═══ INPUT MATERIAL ═══

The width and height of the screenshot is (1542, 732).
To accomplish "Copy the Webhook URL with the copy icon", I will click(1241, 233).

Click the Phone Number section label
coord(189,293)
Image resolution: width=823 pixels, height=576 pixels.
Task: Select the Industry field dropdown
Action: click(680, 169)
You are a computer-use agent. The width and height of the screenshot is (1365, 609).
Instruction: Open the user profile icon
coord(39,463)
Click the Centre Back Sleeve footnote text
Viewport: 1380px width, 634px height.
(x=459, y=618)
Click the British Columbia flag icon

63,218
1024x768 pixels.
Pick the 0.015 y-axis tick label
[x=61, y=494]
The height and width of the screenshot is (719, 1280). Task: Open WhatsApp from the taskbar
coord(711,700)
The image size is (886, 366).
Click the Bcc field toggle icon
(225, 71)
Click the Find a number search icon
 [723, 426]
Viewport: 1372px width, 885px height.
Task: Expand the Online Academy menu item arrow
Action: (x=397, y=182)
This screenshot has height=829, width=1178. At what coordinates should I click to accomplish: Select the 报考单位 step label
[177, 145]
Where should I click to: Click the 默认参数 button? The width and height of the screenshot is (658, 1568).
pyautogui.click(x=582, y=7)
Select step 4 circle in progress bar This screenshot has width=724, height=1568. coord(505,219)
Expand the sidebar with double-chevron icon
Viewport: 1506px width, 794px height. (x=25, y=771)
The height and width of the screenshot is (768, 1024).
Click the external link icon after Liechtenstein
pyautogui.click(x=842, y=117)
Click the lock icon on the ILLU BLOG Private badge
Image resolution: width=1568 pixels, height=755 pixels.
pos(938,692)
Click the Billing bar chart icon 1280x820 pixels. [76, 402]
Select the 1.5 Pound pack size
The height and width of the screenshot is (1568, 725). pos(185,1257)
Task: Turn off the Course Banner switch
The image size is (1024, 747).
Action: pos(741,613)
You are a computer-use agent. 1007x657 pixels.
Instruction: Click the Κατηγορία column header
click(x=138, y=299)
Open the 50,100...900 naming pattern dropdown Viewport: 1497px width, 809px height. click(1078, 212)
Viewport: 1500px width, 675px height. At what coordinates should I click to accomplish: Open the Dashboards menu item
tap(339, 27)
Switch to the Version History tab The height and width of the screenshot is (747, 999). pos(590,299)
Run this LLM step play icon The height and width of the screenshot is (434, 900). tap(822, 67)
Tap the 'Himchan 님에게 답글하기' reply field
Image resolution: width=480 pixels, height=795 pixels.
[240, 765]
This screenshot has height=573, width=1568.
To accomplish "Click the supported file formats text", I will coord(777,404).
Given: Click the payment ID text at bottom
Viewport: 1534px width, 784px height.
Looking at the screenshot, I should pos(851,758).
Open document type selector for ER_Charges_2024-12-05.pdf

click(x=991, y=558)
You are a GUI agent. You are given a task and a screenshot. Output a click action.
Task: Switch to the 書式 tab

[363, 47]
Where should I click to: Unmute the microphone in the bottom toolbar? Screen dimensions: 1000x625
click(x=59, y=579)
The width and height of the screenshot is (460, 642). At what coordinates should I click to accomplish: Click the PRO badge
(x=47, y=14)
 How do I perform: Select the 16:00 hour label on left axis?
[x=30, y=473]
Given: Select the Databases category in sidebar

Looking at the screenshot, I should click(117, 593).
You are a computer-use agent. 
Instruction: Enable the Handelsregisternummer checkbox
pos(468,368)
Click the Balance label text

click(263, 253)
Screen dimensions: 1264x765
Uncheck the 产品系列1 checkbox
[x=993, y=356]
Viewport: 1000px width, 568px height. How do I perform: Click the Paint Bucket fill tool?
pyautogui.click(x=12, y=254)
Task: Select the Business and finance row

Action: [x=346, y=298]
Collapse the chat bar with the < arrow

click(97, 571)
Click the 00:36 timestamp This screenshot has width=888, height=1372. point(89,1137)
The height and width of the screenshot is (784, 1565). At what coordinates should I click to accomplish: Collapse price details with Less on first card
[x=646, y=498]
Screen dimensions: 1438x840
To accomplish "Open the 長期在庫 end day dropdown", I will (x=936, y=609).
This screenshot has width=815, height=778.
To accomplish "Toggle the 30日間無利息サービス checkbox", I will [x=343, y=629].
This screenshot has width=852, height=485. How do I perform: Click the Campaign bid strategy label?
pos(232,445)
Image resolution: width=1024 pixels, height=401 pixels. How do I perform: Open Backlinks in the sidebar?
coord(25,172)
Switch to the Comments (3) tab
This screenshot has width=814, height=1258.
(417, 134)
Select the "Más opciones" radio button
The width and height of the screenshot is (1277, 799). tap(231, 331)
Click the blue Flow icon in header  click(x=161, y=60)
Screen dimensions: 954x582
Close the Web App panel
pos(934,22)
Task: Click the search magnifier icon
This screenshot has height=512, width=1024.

═══

WHAT YOU NEED TO DO >> Retype all of the material. Each line must match exactly.

PROBLEM SOLUTION >>
The width and height of the screenshot is (1542, 732).
To accomplish "Copy the Webhook URL with the copy icon", I will click(1241, 233).

Click the Phone Number section label
coord(189,293)
Image resolution: width=823 pixels, height=576 pixels.
Task: Select the Industry field dropdown
Action: click(680, 169)
You are a computer-use agent. The width and height of the screenshot is (1365, 609).
Instruction: Open the user profile icon
coord(39,463)
Click the Centre Back Sleeve footnote text
Viewport: 1380px width, 634px height.
(x=459, y=618)
Click the British Columbia flag icon

63,218
1024x768 pixels.
Pick the 0.015 y-axis tick label
[x=61, y=494]
The height and width of the screenshot is (719, 1280). Task: Open WhatsApp from the taskbar
coord(711,700)
The image size is (886, 366).
Click the Bcc field toggle icon
(225, 71)
Click the Find a number search icon
 [723, 426]
Viewport: 1372px width, 885px height.
Task: Expand the Online Academy menu item arrow
Action: (x=397, y=182)
This screenshot has height=829, width=1178. At what coordinates should I click to accomplish: Select the 报考单位 step label
[177, 145]
Where should I click to: Click the 默认参数 button? The width and height of the screenshot is (658, 1568).
pyautogui.click(x=582, y=7)
Select step 4 circle in progress bar This screenshot has width=724, height=1568. coord(505,219)
Expand the sidebar with double-chevron icon
Viewport: 1506px width, 794px height. (x=25, y=771)
The height and width of the screenshot is (768, 1024).
Click the external link icon after Liechtenstein
pyautogui.click(x=842, y=117)
Click the lock icon on the ILLU BLOG Private badge
Image resolution: width=1568 pixels, height=755 pixels.
pos(938,692)
Click the Billing bar chart icon 1280x820 pixels. [76, 402]
Select the 1.5 Pound pack size
The height and width of the screenshot is (1568, 725). pos(185,1257)
Task: Turn off the Course Banner switch
The image size is (1024, 747).
Action: pos(741,613)
You are a computer-use agent. 1007x657 pixels.
Instruction: Click the Κατηγορία column header
click(x=138, y=299)
Open the 50,100...900 naming pattern dropdown Viewport: 1497px width, 809px height. click(1078, 212)
Viewport: 1500px width, 675px height. At what coordinates should I click to accomplish: Open the Dashboards menu item
tap(339, 27)
Switch to the Version History tab The height and width of the screenshot is (747, 999). pos(590,299)
Run this LLM step play icon The height and width of the screenshot is (434, 900). tap(822, 67)
Tap the 'Himchan 님에게 답글하기' reply field
Image resolution: width=480 pixels, height=795 pixels.
[240, 765]
This screenshot has height=573, width=1568.
To accomplish "Click the supported file formats text", I will coord(777,404).
Given: Click the payment ID text at bottom
Viewport: 1534px width, 784px height.
Looking at the screenshot, I should pos(851,758).
Open document type selector for ER_Charges_2024-12-05.pdf

click(x=991, y=558)
You are a GUI agent. You are given a task and a screenshot. Output a click action.
Task: Switch to the 書式 tab

[363, 47]
Where should I click to: Unmute the microphone in the bottom toolbar? Screen dimensions: 1000x625
click(x=59, y=579)
The width and height of the screenshot is (460, 642). At what coordinates should I click to accomplish: Click the PRO badge
(x=47, y=14)
 How do I perform: Select the 16:00 hour label on left axis?
[x=30, y=473]
Given: Select the Databases category in sidebar

Looking at the screenshot, I should click(117, 593).
You are a computer-use agent. 
Instruction: Enable the Handelsregisternummer checkbox
pos(468,368)
Click the Balance label text

click(263, 253)
Screen dimensions: 1264x765
Uncheck the 产品系列1 checkbox
[x=993, y=356]
Viewport: 1000px width, 568px height. How do I perform: Click the Paint Bucket fill tool?
pyautogui.click(x=12, y=254)
Task: Select the Business and finance row

Action: [x=346, y=298]
Collapse the chat bar with the < arrow

click(97, 571)
Click the 00:36 timestamp This screenshot has width=888, height=1372. point(89,1137)
The height and width of the screenshot is (784, 1565). At what coordinates should I click to accomplish: Collapse price details with Less on first card
[x=646, y=498]
Screen dimensions: 1438x840
To accomplish "Open the 長期在庫 end day dropdown", I will (x=936, y=609).
This screenshot has width=815, height=778.
To accomplish "Toggle the 30日間無利息サービス checkbox", I will [x=343, y=629].
This screenshot has width=852, height=485. How do I perform: Click the Campaign bid strategy label?
pos(232,445)
Image resolution: width=1024 pixels, height=401 pixels. How do I perform: Open Backlinks in the sidebar?
coord(25,172)
Switch to the Comments (3) tab
This screenshot has width=814, height=1258.
(417, 134)
Select the "Más opciones" radio button
The width and height of the screenshot is (1277, 799). tap(231, 331)
Click the blue Flow icon in header  click(x=161, y=60)
Screen dimensions: 954x582
Close the Web App panel
pos(934,22)
Task: Click the search magnifier icon
This screenshot has height=512, width=1024.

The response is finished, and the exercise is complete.